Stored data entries
▼

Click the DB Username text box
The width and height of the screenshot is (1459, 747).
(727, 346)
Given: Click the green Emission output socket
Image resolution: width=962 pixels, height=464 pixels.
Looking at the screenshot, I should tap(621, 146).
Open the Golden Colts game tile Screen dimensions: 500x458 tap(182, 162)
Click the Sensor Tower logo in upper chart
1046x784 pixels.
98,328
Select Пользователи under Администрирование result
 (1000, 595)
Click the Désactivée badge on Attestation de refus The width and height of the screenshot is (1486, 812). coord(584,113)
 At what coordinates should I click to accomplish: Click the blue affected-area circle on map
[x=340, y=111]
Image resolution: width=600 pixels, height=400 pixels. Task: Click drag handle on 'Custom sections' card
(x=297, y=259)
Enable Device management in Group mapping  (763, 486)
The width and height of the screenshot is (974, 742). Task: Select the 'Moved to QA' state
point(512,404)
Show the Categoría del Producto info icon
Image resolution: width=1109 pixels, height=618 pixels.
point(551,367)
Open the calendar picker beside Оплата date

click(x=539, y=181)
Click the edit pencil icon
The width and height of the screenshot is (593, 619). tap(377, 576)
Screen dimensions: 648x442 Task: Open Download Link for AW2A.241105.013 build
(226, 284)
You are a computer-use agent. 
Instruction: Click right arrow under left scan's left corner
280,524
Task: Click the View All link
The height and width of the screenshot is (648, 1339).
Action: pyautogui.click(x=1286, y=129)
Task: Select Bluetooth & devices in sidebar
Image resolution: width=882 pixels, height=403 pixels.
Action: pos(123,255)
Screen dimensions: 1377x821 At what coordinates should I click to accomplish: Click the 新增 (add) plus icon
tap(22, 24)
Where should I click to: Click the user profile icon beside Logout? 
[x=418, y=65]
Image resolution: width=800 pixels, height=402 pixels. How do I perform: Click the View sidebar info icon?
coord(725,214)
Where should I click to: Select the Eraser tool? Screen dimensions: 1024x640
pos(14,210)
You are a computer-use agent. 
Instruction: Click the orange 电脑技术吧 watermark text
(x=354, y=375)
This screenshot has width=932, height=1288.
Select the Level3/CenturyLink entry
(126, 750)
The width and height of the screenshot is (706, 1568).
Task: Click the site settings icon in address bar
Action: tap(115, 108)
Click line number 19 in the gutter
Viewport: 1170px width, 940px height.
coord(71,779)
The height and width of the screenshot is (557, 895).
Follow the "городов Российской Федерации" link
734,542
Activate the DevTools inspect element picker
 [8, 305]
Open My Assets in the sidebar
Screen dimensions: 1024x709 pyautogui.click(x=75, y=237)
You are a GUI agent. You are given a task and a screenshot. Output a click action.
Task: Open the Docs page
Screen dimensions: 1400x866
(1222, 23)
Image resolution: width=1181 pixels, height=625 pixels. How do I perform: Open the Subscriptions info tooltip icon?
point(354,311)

▲

WORK ITEM: The data above is to be returned exactly, with nothing altered.

WORKED SOLUTION:
Click the DB Username text box
The width and height of the screenshot is (1459, 747).
(727, 346)
Given: Click the green Emission output socket
Image resolution: width=962 pixels, height=464 pixels.
Looking at the screenshot, I should tap(621, 146).
Open the Golden Colts game tile Screen dimensions: 500x458 tap(182, 162)
Click the Sensor Tower logo in upper chart
1046x784 pixels.
98,328
Select Пользователи under Администрирование result
 (1000, 595)
Click the Désactivée badge on Attestation de refus The width and height of the screenshot is (1486, 812). coord(584,113)
 At what coordinates should I click to accomplish: Click the blue affected-area circle on map
[x=340, y=111]
Image resolution: width=600 pixels, height=400 pixels. Task: Click drag handle on 'Custom sections' card
(x=297, y=259)
Enable Device management in Group mapping  (763, 486)
The width and height of the screenshot is (974, 742). Task: Select the 'Moved to QA' state
point(512,404)
Show the Categoría del Producto info icon
Image resolution: width=1109 pixels, height=618 pixels.
point(551,367)
Open the calendar picker beside Оплата date

click(x=539, y=181)
Click the edit pencil icon
The width and height of the screenshot is (593, 619). tap(377, 576)
Screen dimensions: 648x442 Task: Open Download Link for AW2A.241105.013 build
(226, 284)
You are a computer-use agent. 
Instruction: Click right arrow under left scan's left corner
280,524
Task: Click the View All link
The height and width of the screenshot is (648, 1339).
Action: pyautogui.click(x=1286, y=129)
Task: Select Bluetooth & devices in sidebar
Image resolution: width=882 pixels, height=403 pixels.
Action: pos(123,255)
Screen dimensions: 1377x821 At what coordinates should I click to accomplish: Click the 新增 (add) plus icon
tap(22, 24)
Where should I click to: Click the user profile icon beside Logout? 
[x=418, y=65]
Image resolution: width=800 pixels, height=402 pixels. How do I perform: Click the View sidebar info icon?
coord(725,214)
Where should I click to: Select the Eraser tool? Screen dimensions: 1024x640
pos(14,210)
You are a computer-use agent. 
Instruction: Click the orange 电脑技术吧 watermark text
(x=354, y=375)
This screenshot has width=932, height=1288.
Select the Level3/CenturyLink entry
(126, 750)
The width and height of the screenshot is (706, 1568).
Task: Click the site settings icon in address bar
Action: tap(115, 108)
Click line number 19 in the gutter
Viewport: 1170px width, 940px height.
coord(71,779)
The height and width of the screenshot is (557, 895).
Follow the "городов Российской Федерации" link
734,542
Activate the DevTools inspect element picker
 [8, 305]
Open My Assets in the sidebar
Screen dimensions: 1024x709 pyautogui.click(x=75, y=237)
You are a GUI agent. You are given a task and a screenshot. Output a click action.
Task: Open the Docs page
Screen dimensions: 1400x866
(1222, 23)
Image resolution: width=1181 pixels, height=625 pixels. How do I perform: Open the Subscriptions info tooltip icon?
point(354,311)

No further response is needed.